Specialists and MPs must solve housing crisis together

Steve Stride, speaking at the Institute’s annual Presidential Dinner at the Natural History Museum in London, called for a “relentless focus” on building a new generation of homes.

Stride said: “A confidence gap is opening up between housing professionals and our decision-makers at the worst possible time – at the precise moment when partnerships between all tenures, across industries, and inside and out of government, are central to building a housing system that works.

“CIH is not interested in playing politics with housing – we are interested in the ideas and solutions that will provide the right housing, in the right places. But we must go beyond highlighting the deficiencies in our system. It is our job to help to solve the crisis.”

Stride said he was concerned at the results of a recent poll, which indicated that 30% of CIH members believe no political party listens sufficiently to housing professionals, while 17% don’t trust politicians to deliver housing results the UK needs.

He said: “We need an industry wide emphasis on supply – not in our interest, in the public interest. We need to respond with the energy and verve that inspired George Lansbury’s social housing revolution – an unequivocal and relentless focus on building a new generation of homes and communities.

“We know housing professionals can transform places, and people’s lives.
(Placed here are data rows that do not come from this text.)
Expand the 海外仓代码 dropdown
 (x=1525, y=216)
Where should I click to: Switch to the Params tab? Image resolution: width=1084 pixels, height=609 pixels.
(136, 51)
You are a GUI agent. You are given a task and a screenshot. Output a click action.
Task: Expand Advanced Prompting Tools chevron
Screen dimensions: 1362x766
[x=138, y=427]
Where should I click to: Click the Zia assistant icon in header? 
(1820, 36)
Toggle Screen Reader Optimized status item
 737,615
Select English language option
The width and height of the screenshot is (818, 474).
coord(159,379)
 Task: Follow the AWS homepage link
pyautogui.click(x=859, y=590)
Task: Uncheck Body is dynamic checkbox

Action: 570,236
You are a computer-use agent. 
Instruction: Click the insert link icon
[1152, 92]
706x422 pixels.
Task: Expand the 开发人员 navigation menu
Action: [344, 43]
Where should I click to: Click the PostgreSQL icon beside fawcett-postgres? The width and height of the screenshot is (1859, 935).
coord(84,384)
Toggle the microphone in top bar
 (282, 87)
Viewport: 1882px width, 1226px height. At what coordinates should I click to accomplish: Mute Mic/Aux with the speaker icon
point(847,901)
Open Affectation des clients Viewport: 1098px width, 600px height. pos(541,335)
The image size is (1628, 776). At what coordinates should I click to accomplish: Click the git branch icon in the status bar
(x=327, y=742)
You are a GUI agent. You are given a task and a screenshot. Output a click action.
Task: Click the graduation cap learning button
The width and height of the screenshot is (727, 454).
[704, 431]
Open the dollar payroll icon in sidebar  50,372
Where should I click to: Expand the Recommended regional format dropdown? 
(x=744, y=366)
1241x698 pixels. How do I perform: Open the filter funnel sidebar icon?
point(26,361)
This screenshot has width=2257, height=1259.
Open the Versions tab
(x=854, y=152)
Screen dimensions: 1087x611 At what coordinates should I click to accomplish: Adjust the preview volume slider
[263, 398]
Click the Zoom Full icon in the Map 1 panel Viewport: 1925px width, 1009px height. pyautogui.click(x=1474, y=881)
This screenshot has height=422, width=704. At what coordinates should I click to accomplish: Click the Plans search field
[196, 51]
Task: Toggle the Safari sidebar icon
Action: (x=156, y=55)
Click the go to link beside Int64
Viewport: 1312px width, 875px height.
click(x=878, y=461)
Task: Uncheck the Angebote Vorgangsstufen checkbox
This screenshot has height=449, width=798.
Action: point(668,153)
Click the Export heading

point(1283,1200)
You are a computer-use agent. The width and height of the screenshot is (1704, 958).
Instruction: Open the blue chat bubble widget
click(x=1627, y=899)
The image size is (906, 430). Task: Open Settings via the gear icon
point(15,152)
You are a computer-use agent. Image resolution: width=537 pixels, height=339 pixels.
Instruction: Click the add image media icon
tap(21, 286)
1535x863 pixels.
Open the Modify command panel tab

So I will dedicate my presidential year to ensuring that all parties hear – and heed – the voices of housing professionals as they shape their manifesto commitments.”

Stride outlined his concerns about the UK’s welfare system, with proposals to axe housing benefit for under-25s and reports that private landlords evict tenants claiming housing benefit.

He said: “What message are we sending to our young people if we tell them, study hard, gain qualifications, choose your career and take a risk in the workplace, but do not expect help if the labour market cannot support you? We cannot support a policy direction that fails to provide a safety net to young people when they need it most.

“2014 is shaping up to be a year when the glare of publicity will be on housing. I have every confidence that we are ready and able to meet these challenges head on.”